TASK GOAL: The answer should consist of all the records, written out word for word.

━━━ DATA SHOWN ━━━

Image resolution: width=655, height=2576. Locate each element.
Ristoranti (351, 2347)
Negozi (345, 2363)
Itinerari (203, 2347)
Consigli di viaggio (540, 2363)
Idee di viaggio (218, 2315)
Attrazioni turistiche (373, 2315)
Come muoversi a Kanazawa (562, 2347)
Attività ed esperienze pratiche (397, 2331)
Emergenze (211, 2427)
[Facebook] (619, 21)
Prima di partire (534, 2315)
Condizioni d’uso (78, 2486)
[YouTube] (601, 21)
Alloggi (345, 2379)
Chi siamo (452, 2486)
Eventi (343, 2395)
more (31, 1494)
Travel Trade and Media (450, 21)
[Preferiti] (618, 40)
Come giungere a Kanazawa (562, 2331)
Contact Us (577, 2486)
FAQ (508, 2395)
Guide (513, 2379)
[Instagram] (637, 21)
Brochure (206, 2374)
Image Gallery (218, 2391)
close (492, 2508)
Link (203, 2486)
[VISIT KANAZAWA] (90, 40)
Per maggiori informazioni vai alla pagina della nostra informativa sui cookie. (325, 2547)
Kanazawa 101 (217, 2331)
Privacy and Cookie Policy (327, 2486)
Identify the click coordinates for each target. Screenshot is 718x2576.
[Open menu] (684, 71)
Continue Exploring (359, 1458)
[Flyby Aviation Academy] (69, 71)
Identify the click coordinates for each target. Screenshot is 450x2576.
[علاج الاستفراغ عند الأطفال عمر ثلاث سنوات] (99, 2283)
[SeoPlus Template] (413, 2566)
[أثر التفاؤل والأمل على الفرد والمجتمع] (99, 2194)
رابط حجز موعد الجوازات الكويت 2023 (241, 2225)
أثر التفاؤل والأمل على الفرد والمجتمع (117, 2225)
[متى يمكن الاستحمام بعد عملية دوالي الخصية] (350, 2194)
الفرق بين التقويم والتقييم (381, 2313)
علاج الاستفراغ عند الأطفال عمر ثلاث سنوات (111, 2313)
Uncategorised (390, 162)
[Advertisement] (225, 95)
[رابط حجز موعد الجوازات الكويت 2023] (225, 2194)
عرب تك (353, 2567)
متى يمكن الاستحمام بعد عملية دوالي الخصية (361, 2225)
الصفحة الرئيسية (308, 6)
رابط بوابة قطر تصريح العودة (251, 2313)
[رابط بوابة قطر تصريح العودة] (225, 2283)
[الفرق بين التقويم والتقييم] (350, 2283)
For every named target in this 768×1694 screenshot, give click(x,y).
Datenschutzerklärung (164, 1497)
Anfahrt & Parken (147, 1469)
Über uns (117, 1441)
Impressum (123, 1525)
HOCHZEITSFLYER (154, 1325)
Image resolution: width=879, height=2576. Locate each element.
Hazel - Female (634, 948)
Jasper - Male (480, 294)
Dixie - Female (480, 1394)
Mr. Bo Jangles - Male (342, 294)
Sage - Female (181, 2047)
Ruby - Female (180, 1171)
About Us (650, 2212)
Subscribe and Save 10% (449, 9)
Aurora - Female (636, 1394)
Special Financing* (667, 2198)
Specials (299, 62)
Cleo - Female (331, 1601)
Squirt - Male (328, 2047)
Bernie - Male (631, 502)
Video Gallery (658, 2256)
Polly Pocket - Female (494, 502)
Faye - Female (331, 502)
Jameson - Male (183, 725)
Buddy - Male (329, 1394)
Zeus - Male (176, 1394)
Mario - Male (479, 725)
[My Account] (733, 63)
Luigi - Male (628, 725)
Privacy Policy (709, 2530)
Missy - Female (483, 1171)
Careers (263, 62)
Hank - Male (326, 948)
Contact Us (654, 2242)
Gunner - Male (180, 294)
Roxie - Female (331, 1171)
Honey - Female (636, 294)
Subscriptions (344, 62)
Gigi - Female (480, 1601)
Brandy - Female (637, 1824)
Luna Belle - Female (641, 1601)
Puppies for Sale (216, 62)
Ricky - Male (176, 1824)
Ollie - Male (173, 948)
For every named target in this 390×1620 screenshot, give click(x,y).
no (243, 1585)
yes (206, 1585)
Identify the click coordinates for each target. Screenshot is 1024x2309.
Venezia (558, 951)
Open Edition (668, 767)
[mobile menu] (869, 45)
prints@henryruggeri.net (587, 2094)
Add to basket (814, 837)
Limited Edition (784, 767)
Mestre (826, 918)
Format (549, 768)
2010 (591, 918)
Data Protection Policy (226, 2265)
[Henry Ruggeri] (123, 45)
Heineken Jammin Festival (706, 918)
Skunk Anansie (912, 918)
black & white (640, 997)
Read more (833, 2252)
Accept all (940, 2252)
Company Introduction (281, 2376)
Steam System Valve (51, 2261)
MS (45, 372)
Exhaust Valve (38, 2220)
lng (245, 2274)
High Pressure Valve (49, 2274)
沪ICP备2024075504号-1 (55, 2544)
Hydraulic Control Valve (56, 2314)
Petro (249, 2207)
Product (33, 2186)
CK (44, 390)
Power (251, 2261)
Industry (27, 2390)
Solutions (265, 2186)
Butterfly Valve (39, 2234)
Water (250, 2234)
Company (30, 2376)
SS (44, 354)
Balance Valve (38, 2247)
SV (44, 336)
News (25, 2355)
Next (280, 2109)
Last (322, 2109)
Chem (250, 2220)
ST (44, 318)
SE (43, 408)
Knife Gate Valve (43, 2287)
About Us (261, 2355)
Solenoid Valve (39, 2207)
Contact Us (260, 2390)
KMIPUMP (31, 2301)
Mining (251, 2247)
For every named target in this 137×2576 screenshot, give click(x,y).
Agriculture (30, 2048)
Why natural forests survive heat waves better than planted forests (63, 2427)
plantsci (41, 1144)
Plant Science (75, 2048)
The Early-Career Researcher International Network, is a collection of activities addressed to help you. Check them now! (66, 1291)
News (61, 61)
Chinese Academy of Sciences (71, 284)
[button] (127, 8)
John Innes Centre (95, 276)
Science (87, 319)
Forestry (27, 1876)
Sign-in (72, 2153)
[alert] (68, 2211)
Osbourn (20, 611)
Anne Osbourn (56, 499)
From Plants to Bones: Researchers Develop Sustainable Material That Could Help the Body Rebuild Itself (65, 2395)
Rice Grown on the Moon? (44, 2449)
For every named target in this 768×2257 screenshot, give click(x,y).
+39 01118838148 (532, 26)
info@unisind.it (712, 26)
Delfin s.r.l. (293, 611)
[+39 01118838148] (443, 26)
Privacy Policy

━━━

COMPLETED EXERCISE:
Image resolution: width=655, height=2576. Locate each element.
Ristoranti (351, 2347)
Negozi (345, 2363)
Itinerari (203, 2347)
Consigli di viaggio (540, 2363)
Idee di viaggio (218, 2315)
Attrazioni turistiche (373, 2315)
Come muoversi a Kanazawa (562, 2347)
Attività ed esperienze pratiche (397, 2331)
Emergenze (211, 2427)
[Facebook] (619, 21)
Prima di partire (534, 2315)
Condizioni d’uso (78, 2486)
[YouTube] (601, 21)
Alloggi (345, 2379)
Chi siamo (452, 2486)
Eventi (343, 2395)
more (31, 1494)
Travel Trade and Media (450, 21)
[Preferiti] (618, 40)
Come giungere a Kanazawa (562, 2331)
Contact Us (577, 2486)
FAQ (508, 2395)
Guide (513, 2379)
[Instagram] (637, 21)
Brochure (206, 2374)
Image Gallery (218, 2391)
close (492, 2508)
Link (203, 2486)
[VISIT KANAZAWA] (90, 40)
Per maggiori informazioni vai alla pagina della nostra informativa sui cookie. (325, 2547)
Kanazawa 101 (217, 2331)
Privacy and Cookie Policy (327, 2486)
Identify the click coordinates for each target. Screenshot is 718x2576.
[Open menu] (684, 71)
Continue Exploring (359, 1458)
[Flyby Aviation Academy] (69, 71)
Identify the click coordinates for each target. Screenshot is 450x2576.
[علاج الاستفراغ عند الأطفال عمر ثلاث سنوات] (99, 2283)
[SeoPlus Template] (413, 2566)
[أثر التفاؤل والأمل على الفرد والمجتمع] (99, 2194)
رابط حجز موعد الجوازات الكويت 2023 (241, 2225)
أثر التفاؤل والأمل على الفرد والمجتمع (117, 2225)
[متى يمكن الاستحمام بعد عملية دوالي الخصية] (350, 2194)
الفرق بين التقويم والتقييم (381, 2313)
علاج الاستفراغ عند الأطفال عمر ثلاث سنوات (111, 2313)
Uncategorised (390, 162)
[Advertisement] (225, 95)
[رابط حجز موعد الجوازات الكويت 2023] (225, 2194)
عرب تك (353, 2567)
متى يمكن الاستحمام بعد عملية دوالي الخصية (361, 2225)
الصفحة الرئيسية (308, 6)
رابط بوابة قطر تصريح العودة (251, 2313)
[رابط بوابة قطر تصريح العودة] (225, 2283)
[الفرق بين التقويم والتقييم] (350, 2283)
For every named target in this 768×1694 screenshot, give click(x,y).
Datenschutzerklärung (164, 1497)
Anfahrt & Parken (147, 1469)
Über uns (117, 1441)
Impressum (123, 1525)
HOCHZEITSFLYER (154, 1325)
Image resolution: width=879, height=2576. Locate each element.
Hazel - Female (634, 948)
Jasper - Male (480, 294)
Dixie - Female (480, 1394)
Mr. Bo Jangles - Male (342, 294)
Sage - Female (181, 2047)
Ruby - Female (180, 1171)
About Us (650, 2212)
Subscribe and Save 10% (449, 9)
Aurora - Female (636, 1394)
Special Financing* (667, 2198)
Specials (299, 62)
Cleo - Female (331, 1601)
Squirt - Male (328, 2047)
Bernie - Male (631, 502)
Video Gallery (658, 2256)
Polly Pocket - Female (494, 502)
Faye - Female (331, 502)
Jameson - Male (183, 725)
Buddy - Male (329, 1394)
Zeus - Male (176, 1394)
Mario - Male (479, 725)
[My Account] (733, 63)
Luigi - Male (628, 725)
Privacy Policy (709, 2530)
Missy - Female (483, 1171)
Careers (263, 62)
Hank - Male (326, 948)
Contact Us (654, 2242)
Gunner - Male (180, 294)
Roxie - Female (331, 1171)
Honey - Female (636, 294)
Subscriptions (344, 62)
Gigi - Female (480, 1601)
Brandy - Female (637, 1824)
Luna Belle - Female (641, 1601)
Puppies for Sale (216, 62)
Ricky - Male (176, 1824)
Ollie - Male (173, 948)
For every named target in this 390×1620 screenshot, give click(x,y).
no (243, 1585)
yes (206, 1585)
Identify the click coordinates for each target. Screenshot is 1024x2309.
Venezia (558, 951)
Open Edition (668, 767)
[mobile menu] (869, 45)
prints@henryruggeri.net (587, 2094)
Add to basket (814, 837)
Limited Edition (784, 767)
Mestre (826, 918)
Format (549, 768)
2010 (591, 918)
Data Protection Policy (226, 2265)
[Henry Ruggeri] (123, 45)
Heineken Jammin Festival (706, 918)
Skunk Anansie (912, 918)
black & white (640, 997)
Read more (833, 2252)
Accept all (940, 2252)
Company Introduction (281, 2376)
Steam System Valve (51, 2261)
MS (45, 372)
Exhaust Valve (38, 2220)
lng (245, 2274)
High Pressure Valve (49, 2274)
沪ICP备2024075504号-1 (55, 2544)
Hydraulic Control Valve (56, 2314)
Petro (249, 2207)
Product (33, 2186)
CK (44, 390)
Power (251, 2261)
Industry (27, 2390)
Solutions (265, 2186)
Butterfly Valve (39, 2234)
Water (250, 2234)
Company (30, 2376)
SS (44, 354)
Balance Valve (38, 2247)
SV (44, 336)
News (25, 2355)
Next (280, 2109)
Last (322, 2109)
Chem (250, 2220)
ST (44, 318)
SE (43, 408)
Knife Gate Valve (43, 2287)
About Us (261, 2355)
Solenoid Valve (39, 2207)
Contact Us (260, 2390)
KMIPUMP (31, 2301)
Mining (251, 2247)
For every named target in this 137×2576 screenshot, give click(x,y).
Agriculture (30, 2048)
Why natural forests survive heat waves better than planted forests (63, 2427)
plantsci (41, 1144)
Plant Science (75, 2048)
The Early-Career Researcher International Network, is a collection of activities addressed to help you. Check them now! (66, 1291)
News (61, 61)
Chinese Academy of Sciences (71, 284)
[button] (127, 8)
John Innes Centre (95, 276)
Science (87, 319)
Forestry (27, 1876)
Sign-in (72, 2153)
[alert] (68, 2211)
Osbourn (20, 611)
Anne Osbourn (56, 499)
From Plants to Bones: Researchers Develop Sustainable Material That Could Help the Body Rebuild Itself (65, 2395)
Rice Grown on the Moon? (44, 2449)
For every named target in this 768×2257 screenshot, give click(x,y).
+39 01118838148 (532, 26)
info@unisind.it (712, 26)
Delfin s.r.l. (293, 611)
[+39 01118838148] (443, 26)
Privacy Policy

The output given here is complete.